It seems to me there are some parallel strands here with Bauman’s ideas on the tendency for intellectuals to have shifted from being legislators of knowledge in the service of the State to being interpretors of knowledge in the service of the public domain with a distinct emancipatory intent. I’ll write a piece on the similarities and differences between Bauman and Foucault in due course focused specifically on the role of intellectuals and the nature of knowledge.

The last post and this are a commentary on chapter 6, Truth and Power, in the collection of interviews and lectures Michael Foucault; Power/Knowledge edited by Colin Gordan, Harvester 1980. I’d be happy for any help on clarifying Foucault’s ideas in this chapter and on what its contemporary significance might be for today’s crisis in education and intellectual life. The whole article is available for download at but for some reason the pages are in the wrong order, first to last. They can be printed in the correct order of course.

Truth and Power

Foucault outlines his ideas on truth, power, ideology and the possibilities of political action quite clearly in an interview he took part in in 1977, reproduced a chapter 6, Truth and Power, in the collection of interviews and lectures Michael Foucault; Power/Knowledge edited by Colin Gordan, Harvester 1980.

In the last post where I outlined a few provisional thoughts on ideology I noted Foucault’s critique of ideology, that it implies there are ideas, beliefs, discourses, that are in some way non-ideological. If ideology is defined as distortion or mystification, then this implies that it is possible to have undistorted or un-mystified forms of knowledge – truth.
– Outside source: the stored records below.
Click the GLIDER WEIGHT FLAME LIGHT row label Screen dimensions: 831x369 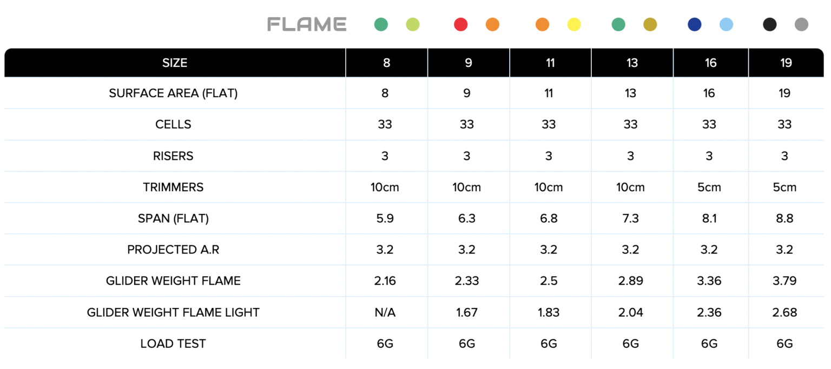(173, 312)
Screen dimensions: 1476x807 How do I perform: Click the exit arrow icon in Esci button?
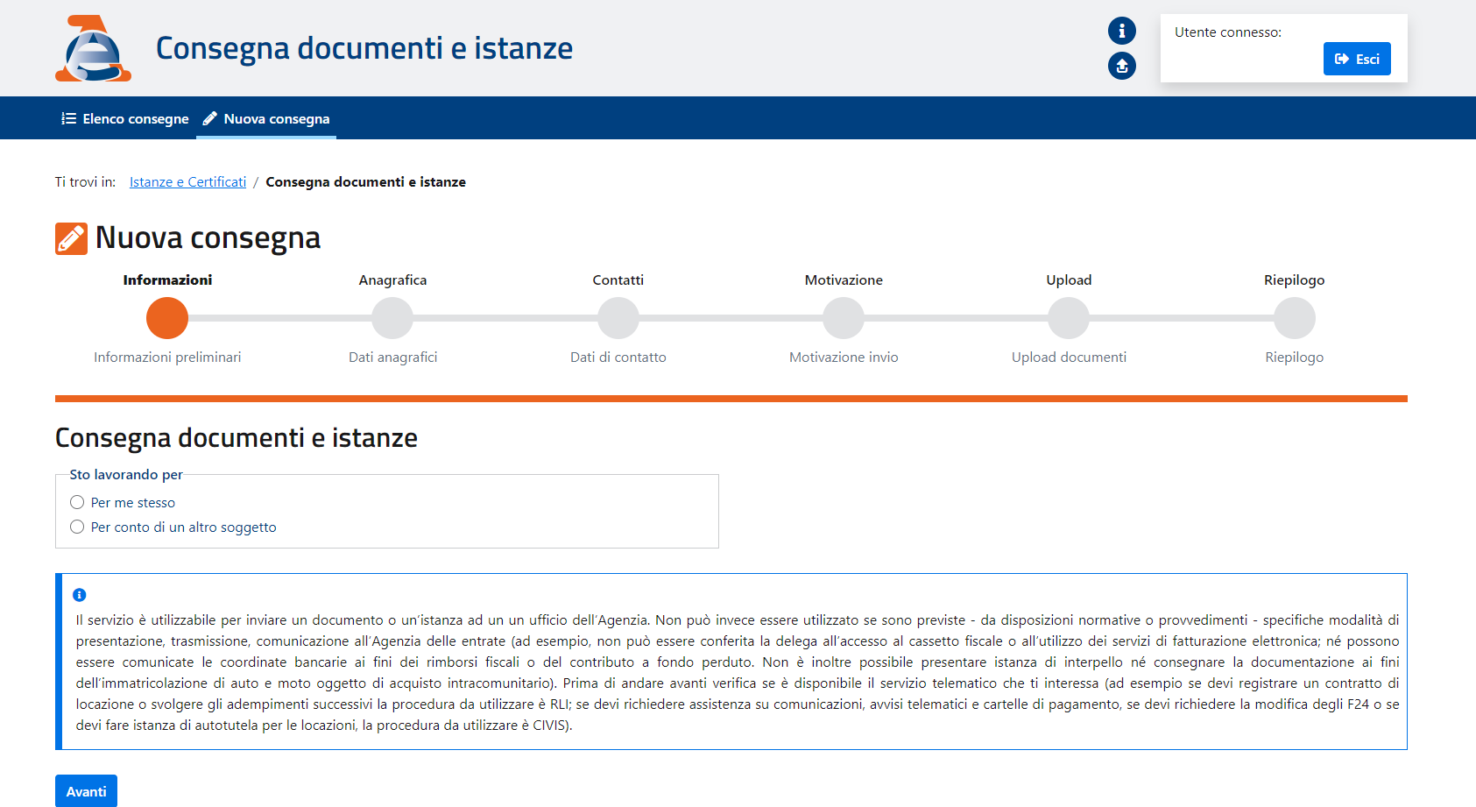point(1342,59)
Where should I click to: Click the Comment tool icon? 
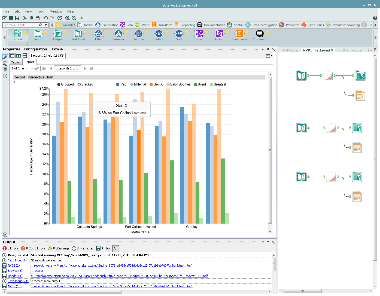coord(259,34)
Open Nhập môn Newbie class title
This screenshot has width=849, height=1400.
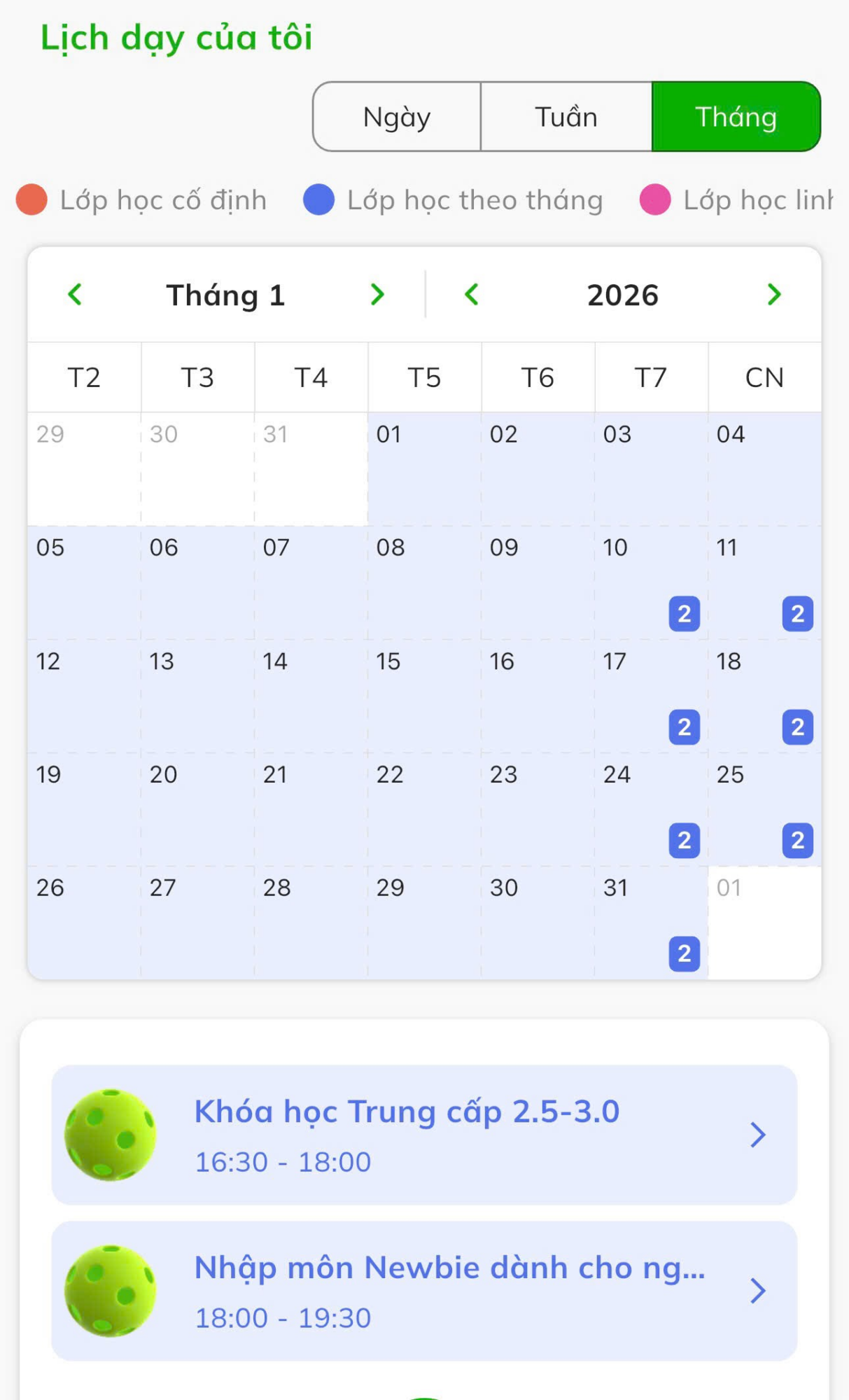(x=449, y=1268)
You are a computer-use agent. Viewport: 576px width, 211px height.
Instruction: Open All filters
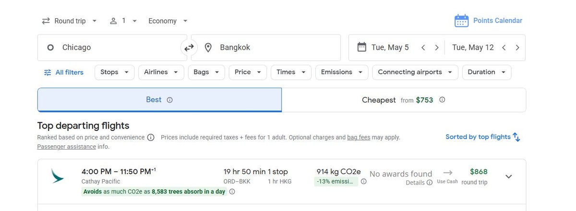click(63, 72)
This is Foucault’s objection. Eagleton (Ideology: an introduction Verso 1991 page xii) denies this is fatal for the concept of ideology by pointing out that we can brand Pol Pot a Stalinist bigot without having to appeal to some metaphysical certitude about what not being a Stalinist bigot would involve. I’m not sure this entirely refutes Foucault’s position on ideology and in any case he uses the term in his writing occasionally without it seems any qualification or provisos. It would be interesting to examine these examples of the concept in use by Foucault and see if they accord with any of the 16 definitions listed on pages 1 and 2 by Eagleton. Perhaps another post. In the meantime it is useful to identify the main points Foucault makes in the ‘Truth and Power’ interview and any interesting implications and consequences.
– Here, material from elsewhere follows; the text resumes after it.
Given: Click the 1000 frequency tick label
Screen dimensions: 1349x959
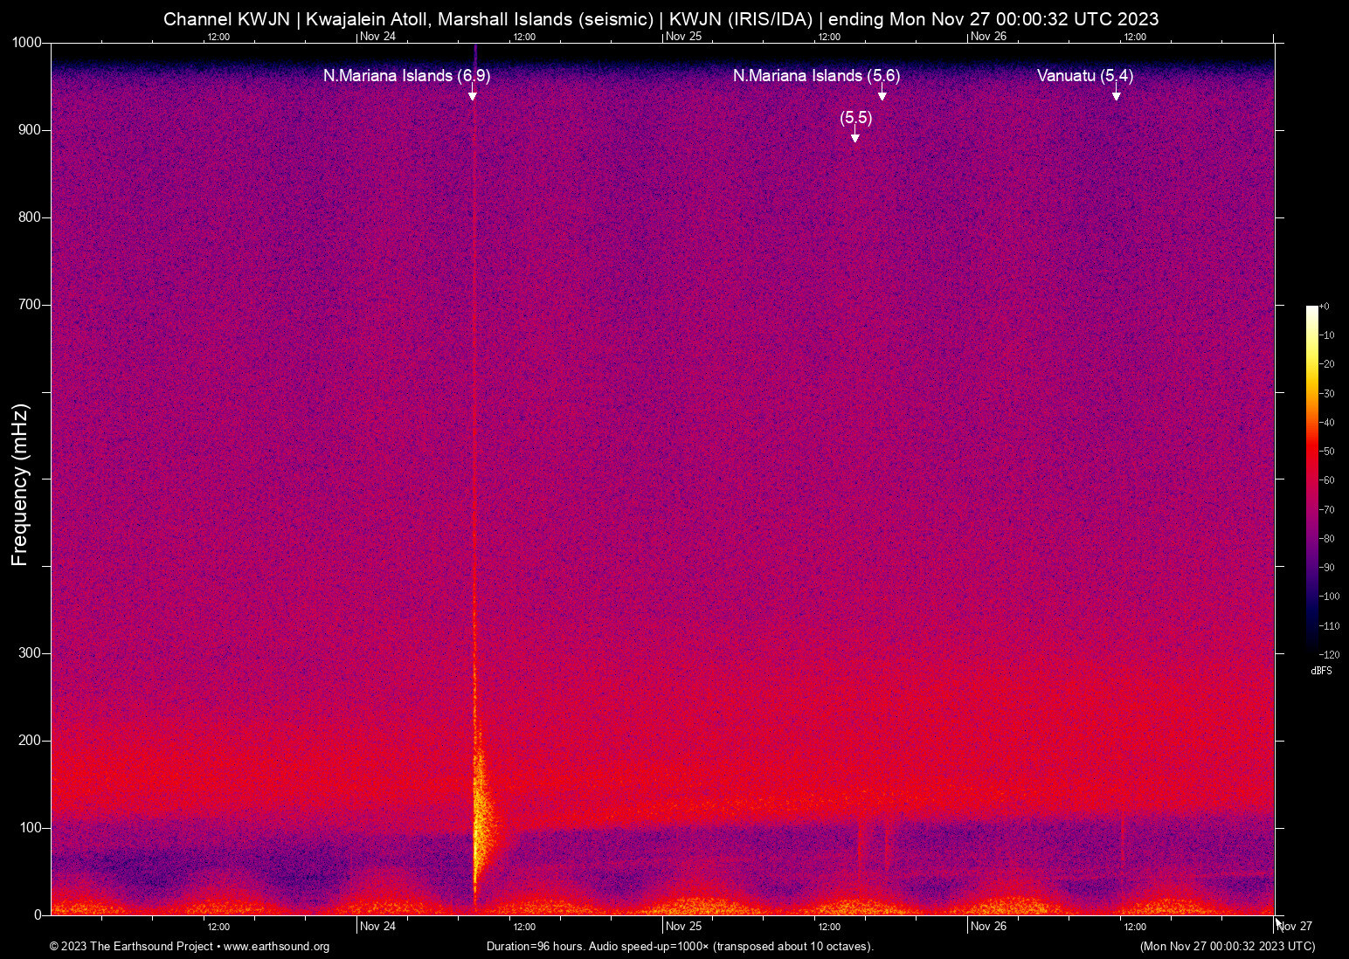Looking at the screenshot, I should (26, 41).
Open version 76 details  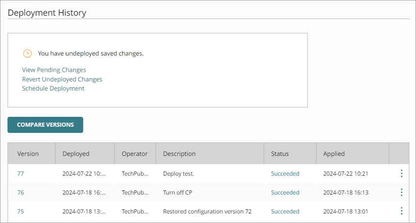[20, 193]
Early in the interview Foucault is asked about the relationship between structuralism and the events of history. Structuralist analysis downgrades the actual messiness of historical events or,  in perhaps in the more familiar language of structure and agency, leaves out agency. For instance, one criticism of Althuser is that his theory reduces individual actors to simply ‘bearers of structure’, programmed cultural dopes. Foucault asserts he is an anti-structuralist in this sense but warns against prioritising historical events and ignoring structure.  History, as a chronology of events, has no meaning of itself but is intelligible and susceptible to analysis ‘down to the smallest detail’. But the intelligibility must be sought in the struggles, strategies and tactics evidenced in historical events. Against certain forms of structuralism that look for coherence in systems of meaning, the structure of communication or even the logic of contradictions, he claims these cannot account for conflict.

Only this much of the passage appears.